Go to the line containing "Open user profile icon in header" in the listing below. Output that line and each later one exactly.

•••

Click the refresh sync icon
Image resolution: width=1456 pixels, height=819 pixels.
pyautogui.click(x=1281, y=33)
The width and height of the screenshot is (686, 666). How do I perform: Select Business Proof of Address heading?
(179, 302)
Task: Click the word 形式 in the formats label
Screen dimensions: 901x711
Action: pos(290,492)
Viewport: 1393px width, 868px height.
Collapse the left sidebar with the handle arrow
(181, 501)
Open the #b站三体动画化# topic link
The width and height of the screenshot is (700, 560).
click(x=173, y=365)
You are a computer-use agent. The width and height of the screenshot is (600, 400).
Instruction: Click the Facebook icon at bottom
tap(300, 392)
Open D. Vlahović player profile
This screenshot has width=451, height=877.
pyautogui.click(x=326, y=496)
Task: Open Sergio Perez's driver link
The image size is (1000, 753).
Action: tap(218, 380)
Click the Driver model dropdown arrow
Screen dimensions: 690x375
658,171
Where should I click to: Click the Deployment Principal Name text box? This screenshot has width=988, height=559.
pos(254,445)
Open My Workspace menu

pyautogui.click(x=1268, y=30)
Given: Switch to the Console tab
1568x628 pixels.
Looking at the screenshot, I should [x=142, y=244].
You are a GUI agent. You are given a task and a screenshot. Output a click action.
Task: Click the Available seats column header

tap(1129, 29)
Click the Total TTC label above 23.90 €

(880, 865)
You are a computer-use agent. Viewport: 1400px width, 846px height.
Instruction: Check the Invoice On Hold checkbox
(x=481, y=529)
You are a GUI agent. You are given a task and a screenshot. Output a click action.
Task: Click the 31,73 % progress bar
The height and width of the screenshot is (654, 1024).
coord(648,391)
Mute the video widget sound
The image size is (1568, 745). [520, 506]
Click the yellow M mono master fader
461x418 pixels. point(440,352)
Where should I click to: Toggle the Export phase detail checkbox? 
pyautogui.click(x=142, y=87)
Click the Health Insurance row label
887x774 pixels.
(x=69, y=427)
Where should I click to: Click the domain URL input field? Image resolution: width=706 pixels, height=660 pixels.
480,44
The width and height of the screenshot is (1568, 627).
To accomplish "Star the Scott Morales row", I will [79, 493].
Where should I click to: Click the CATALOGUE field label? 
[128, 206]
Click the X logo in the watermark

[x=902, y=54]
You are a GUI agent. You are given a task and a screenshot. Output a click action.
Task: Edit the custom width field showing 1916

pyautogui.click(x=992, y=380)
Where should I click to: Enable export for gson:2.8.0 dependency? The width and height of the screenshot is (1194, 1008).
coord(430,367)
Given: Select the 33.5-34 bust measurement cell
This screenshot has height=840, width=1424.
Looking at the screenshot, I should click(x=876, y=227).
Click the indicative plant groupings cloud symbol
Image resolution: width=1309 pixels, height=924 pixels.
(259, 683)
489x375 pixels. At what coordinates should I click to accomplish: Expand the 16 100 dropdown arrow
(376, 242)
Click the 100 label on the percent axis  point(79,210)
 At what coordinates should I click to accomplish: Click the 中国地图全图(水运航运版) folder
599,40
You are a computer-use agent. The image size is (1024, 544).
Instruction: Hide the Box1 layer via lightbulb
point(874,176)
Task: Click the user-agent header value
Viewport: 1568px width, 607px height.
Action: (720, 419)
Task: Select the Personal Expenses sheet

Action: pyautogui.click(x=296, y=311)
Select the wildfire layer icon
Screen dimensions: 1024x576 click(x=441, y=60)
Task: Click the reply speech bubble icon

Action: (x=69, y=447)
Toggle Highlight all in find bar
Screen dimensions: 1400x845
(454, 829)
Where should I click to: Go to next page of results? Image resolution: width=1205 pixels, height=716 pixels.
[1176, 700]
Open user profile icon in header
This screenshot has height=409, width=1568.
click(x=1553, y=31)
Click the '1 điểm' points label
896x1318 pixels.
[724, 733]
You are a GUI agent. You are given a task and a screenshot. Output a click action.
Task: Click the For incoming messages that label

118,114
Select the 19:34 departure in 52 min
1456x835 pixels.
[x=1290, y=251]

•••

Solution for this exercise:
Open user profile icon in header
This screenshot has height=409, width=1568.
click(x=1553, y=31)
Click the '1 điểm' points label
896x1318 pixels.
[724, 733]
You are a GUI agent. You are given a task and a screenshot. Output a click action.
Task: Click the For incoming messages that label

118,114
Select the 19:34 departure in 52 min
1456x835 pixels.
[x=1290, y=251]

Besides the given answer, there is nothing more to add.